Подлетали, теряя на пару саженей землю из-под колес, из-под задниц, и рушились, пробивая подвеску, казалось, уже до железа… Гасли огненной пылью минуты, время неуловимого беспреградного лета и возможности быть невидимкой в черной степи, и уже никаких мириад, туч мерцающей млечной мякины ввысь по черному куполу не было — показалось, что небо уделяет уже больше света земле, посерело уже, посветлело… Полетела навстречу седая косматая мгла, меж разорванных ватных полотнищ, сквозь дымку стало видно летящий с ровным остервенением ландшафт, травяные лоскутья, проплешины, проносились седые метелки полыни, вылетали навстречу, вымахивая из тумана одинокие ветлы с раскидистой кроной — означая одно: близость белого дня. И не вытерпел, тронул Ореха за гудящее ровным напряжением плечо:
— Сколько, сколько еще до озер?! — Ветер сразу забил ему глотку, заткнул.

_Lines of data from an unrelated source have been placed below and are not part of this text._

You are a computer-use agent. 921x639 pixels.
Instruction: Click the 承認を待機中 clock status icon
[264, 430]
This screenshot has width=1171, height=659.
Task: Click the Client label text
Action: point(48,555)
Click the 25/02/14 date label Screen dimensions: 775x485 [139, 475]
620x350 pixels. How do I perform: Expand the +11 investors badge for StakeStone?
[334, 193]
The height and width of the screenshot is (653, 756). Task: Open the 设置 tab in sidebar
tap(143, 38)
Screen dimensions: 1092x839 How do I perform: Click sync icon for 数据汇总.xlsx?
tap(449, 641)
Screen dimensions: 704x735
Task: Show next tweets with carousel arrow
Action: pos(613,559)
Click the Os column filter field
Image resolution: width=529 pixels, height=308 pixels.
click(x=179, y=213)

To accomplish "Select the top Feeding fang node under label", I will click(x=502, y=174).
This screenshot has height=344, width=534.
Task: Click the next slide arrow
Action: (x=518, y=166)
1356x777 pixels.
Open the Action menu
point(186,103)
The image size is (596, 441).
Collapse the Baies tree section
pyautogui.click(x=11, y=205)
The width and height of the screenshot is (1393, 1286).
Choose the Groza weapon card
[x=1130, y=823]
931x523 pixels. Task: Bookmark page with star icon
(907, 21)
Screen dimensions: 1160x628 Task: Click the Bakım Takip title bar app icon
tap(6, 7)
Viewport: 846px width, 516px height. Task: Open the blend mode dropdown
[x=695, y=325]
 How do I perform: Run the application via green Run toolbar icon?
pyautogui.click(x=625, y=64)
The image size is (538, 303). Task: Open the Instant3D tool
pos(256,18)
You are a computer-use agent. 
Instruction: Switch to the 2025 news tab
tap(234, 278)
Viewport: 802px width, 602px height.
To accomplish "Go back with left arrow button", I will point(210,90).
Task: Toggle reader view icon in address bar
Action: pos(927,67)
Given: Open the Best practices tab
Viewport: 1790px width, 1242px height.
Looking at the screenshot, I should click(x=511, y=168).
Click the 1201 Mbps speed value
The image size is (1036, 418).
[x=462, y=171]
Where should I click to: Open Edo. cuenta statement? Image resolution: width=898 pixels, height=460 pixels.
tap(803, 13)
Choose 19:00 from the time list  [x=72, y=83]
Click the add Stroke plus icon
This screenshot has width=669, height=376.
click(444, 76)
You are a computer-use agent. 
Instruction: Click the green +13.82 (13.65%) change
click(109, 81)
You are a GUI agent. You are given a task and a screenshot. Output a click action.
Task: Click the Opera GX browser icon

— Не дрожи, все по графику, — показал на мгновение кончик носа Орех. — Тридцать где-то осталось километров России, вжик — и ты уже на небесах. — И опять лишь обритый затылок его и движения острых локтей, точных рук — разрывали в молчании туман с разгонявшей в Угланове кровь ровно-бешеной тяговой силой… И вдруг — словно вырвались в новый, поменявшийся воздух: с рулевым их, пилотом — даром, что ль, ему дали собачью кличку? — осязаемо сделалось что-то не то: он — почуял, и не стук под капотом, не надрыв в механическом сердце, не обрубленный штуцер — другое. Не в машине — в пространстве, вокруг, в вышине. Забирать начал вправо, непрерывно вертя головой и вслушиваясь в небо, в китайские провинции светлеющего неба, и Угланов, еще ничего не услышав, почуял — присутствие, накрывающий и обнимающий холод, эфира: чей-то ищущий пристальный взгляд плыл высотным рассеянным светом с востока с той же скоростью, что они мчались, а может, и большей. Неживой, не природный отдаленный разрывистый рокот стал явственен, рос и рос и накрыл помертвевших от стужи узнавания всех, и уже не хватало движка, лошадей, чтобы вырваться из-под этого стрекота, грохота, переполнивших воздух паскудных хлопков, надавившей на темя воздушной плиты, — ослепляюще грянул, раздался, захлестнул их с кормы белый свет, затопив все пространство и вспыхнув в углановском черепе, так что он на мгновение увидел себя с высоты, как жука в коробке: это было то самое — хрестоматийное, типовое изгнание из рая, ледяное мгновение отнятия свободы, предсмертие, но они все неслись, ничего почему-то еще не закончилось и не кончалось, нестерпимый свет длился, не сбавляя каления, но не сжигая, — вертолет висел сзади и слева по курсу, луч прожектора наискось бил в мозжечок.